Now that I’ve typed that out loud, it seems kinda funny, because isn’t that what’s supposed to happen? We get here all loud and wiggly and full of energy that we don’t know what to do with, preset to fast-forward, and boom! Eighty or ninety years later, we’re done. Life wears us out.
The ironic part is that it’s not the big stuff that gets me. House fire? Bring it on. Car wreck? I got this. Medical emergency? Let’s take it outside. I am woman, hear me roar. Mind you, I don’t want any of those things to happen. But when they do, I’m a get-up-and-fight kind of girl.
It’s the little stuff that brings me down:
The lost keys I spend ten minutes looking for, only to find them in my purse.
The phone call from my mom I take in the rocking chair on the porch, so I can really enjoy our chat, only to remember an hour later I put a pizza in the oven right before she called.
The windows that are jammed shut when I’m trying to get the smoke out of the house.
The teenager who forgets his homework for the third time this week. (You’re killin’ me, Smalls.)
The clog in the sink after the big meal, when dirty dishes cover every available surface. Just shoot me now.
I’ve always had this innate sense, deep down, that God isn’t finished with me. Pretty obvious observation, yeah. But I guess I’ve always pictured him with a sandblaster or a stick of dynamite, detonating the parts of me that don’t fit with his final picture.
But more often, I think he works with a slow trickle. Instead of a hatchet, he uses a fine wire to scrape and hone and sculpt my life into an intricate masterpiece. Sure, the big tools may cut my stubborn heart down to a more manageable size. But true art is in the small stuff. It’s in the arch of the brow or the curve of the cuticle.
It’s in the tone of my voice, the kindness of my words.
It’s in the tenderness of my thoughts, the softness of my spirit.
And that kind of detail can only be achieved with a slow burn. And God’s tool of choice?

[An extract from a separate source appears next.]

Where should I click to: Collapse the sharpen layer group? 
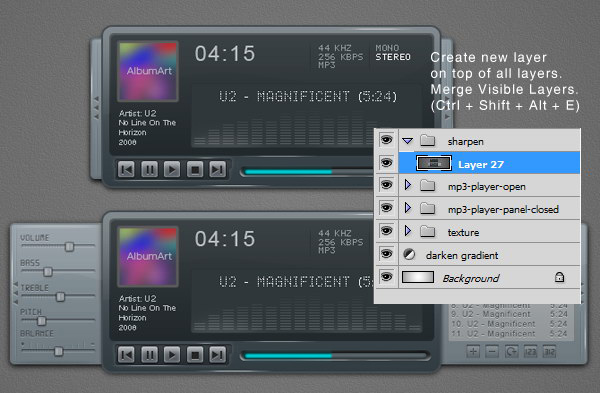pyautogui.click(x=408, y=141)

The little stuff. The dirty gym socks in the living room floor. The car who cuts in front of me at the drive-thru. The dog who eats the duck eggs. (But that’s another story for another day.)
As I picture God fine-carving my soul, I wonder if life really wears us out, or if it simply gets us ready for the big debut? I like that thought, that at the end of this journey, I’m not really worn out. Instead, what if my death is like the big unveiling? The point where the master sculptor says, Voila! I’ve worked on her for years, and she’s finally ready. Isn’t she lovely?
I hope that’s how it happens. And I hope that someday, when that time comes, people will remember my soft heart, my tender thoughts, my kind words. From now on, when I get frustrated with the little stuff, I’ll remember he’s using his carving tools to create the piece de resistance:
A beautiful spirit.
In the meantime, if you have any tips for how to help my kid remember to put his homework in his backpack, please let me know.
“For it is God who is producing in you both the desire and the ability to do what pleases him,” Philippians 2:13.